READING PASSAGE.

--- start ---

Why M-PESA may be a one hit wonder: the regulatory angle

Picture credit: SodaHead

This post is written by Shital Shah, SBI Associate Consultant.

The advent of M-PESA, a successful mobile money deployment in Kenya, raises the question of why such efforts have difficulty replicating in countries that are seemingly ripe for the use of mobile phones to increase access to financial services. If a large chunk of the population has a mobile phone in their hands, but they don’t have access to bank accounts, then they should be able to link the two together and solve the problem. This sounds reasonable in theory, but financial services are not offered in silo – they are primarily informed by regulations and a legal framework, which varies from country to country.

One reason why M-PESA may be a one hit wonder is due to Kenya’s regulatory environment with regard to mobile money, which was non-existent when Safaricom, the largest telecom operator in the country, first started M-PESA. As a result, regulations in Kenya were created as a reaction to a telecommunications company offering banking services, rather than a proactive central bank guiding the development of a banking innovation. By the time regulations came out of Kenya, M-PESA had reached scale. The likelihood of a similar trajectory happening in other countries, where banking industries may be more active in influencing policy or where regulators are proactively putting in place measures to control financial services beyond bank branches, is slim.

--- end ---

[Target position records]
--- start ---

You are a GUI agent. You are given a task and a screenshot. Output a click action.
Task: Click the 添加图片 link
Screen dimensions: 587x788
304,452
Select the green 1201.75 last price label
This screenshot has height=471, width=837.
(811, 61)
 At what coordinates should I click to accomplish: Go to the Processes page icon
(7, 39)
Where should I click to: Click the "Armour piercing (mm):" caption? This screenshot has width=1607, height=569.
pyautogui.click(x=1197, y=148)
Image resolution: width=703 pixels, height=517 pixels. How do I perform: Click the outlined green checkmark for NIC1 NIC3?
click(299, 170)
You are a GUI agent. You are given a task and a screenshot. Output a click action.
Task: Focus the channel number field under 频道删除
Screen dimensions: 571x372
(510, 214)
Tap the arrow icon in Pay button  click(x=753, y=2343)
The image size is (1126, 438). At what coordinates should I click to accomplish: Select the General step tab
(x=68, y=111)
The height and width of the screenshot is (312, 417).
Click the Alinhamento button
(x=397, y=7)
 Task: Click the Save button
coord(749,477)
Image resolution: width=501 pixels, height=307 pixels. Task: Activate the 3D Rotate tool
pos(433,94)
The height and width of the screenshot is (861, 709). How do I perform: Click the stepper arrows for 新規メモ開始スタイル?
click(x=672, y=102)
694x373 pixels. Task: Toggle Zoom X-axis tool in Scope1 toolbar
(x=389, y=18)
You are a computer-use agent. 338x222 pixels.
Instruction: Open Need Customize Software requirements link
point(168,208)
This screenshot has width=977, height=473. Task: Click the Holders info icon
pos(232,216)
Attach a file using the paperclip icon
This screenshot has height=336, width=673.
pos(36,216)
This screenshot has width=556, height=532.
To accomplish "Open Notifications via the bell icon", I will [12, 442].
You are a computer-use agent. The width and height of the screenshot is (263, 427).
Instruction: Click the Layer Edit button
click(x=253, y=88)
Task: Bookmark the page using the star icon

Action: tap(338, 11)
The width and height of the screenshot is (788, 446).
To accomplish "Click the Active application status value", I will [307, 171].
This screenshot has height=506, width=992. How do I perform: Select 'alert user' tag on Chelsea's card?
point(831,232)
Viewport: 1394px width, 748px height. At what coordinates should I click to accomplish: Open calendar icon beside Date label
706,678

--- end ---

WHAT YOU WILL DO.
**A.** For the M-PESA post, say whether each statement agrees with it, answering yes or no and quoting the deciding words: (i) M-PESA was started by Kenya's largest telecom operator. (ii) Kenya's central bank proactively guided the development of M-PESA. (iii) M-PESA had already reached scale when Kenya's regulations came out.
**B.** Quote the M-PESA post, starting at "One reason why" and ending at "branches, is slim.".

RESULTS OF THE EXERCISE.
**A.**
(i) Yes: "Safaricom, the largest telecom operator in the country, first started M-PESA"
(ii) No: "regulations in Kenya were created as a reaction to a telecommunications company offering banking services, rather than a proactive central bank guiding the development of a banking innovation"
(iii) Yes: "By the time regulations came out of Kenya, M-PESA had reached scale."

**B.**
One reason why M-PESA may be a one hit wonder is due to Kenya’s regulatory environment with regard to mobile money, which was non-existent when Safaricom, the largest telecom operator in the country, first started M-PESA. As a result, regulations in Kenya were created as a reaction to a telecommunications company offering banking services, rather than a proactive central bank guiding the development of a banking innovation. By the time regulations came out of Kenya, M-PESA had reached scale. The likelihood of a similar trajectory happening in other countries, where banking industries may be more active in influencing policy or where regulators are proactively putting in place measures to control financial services beyond bank branches, is slim.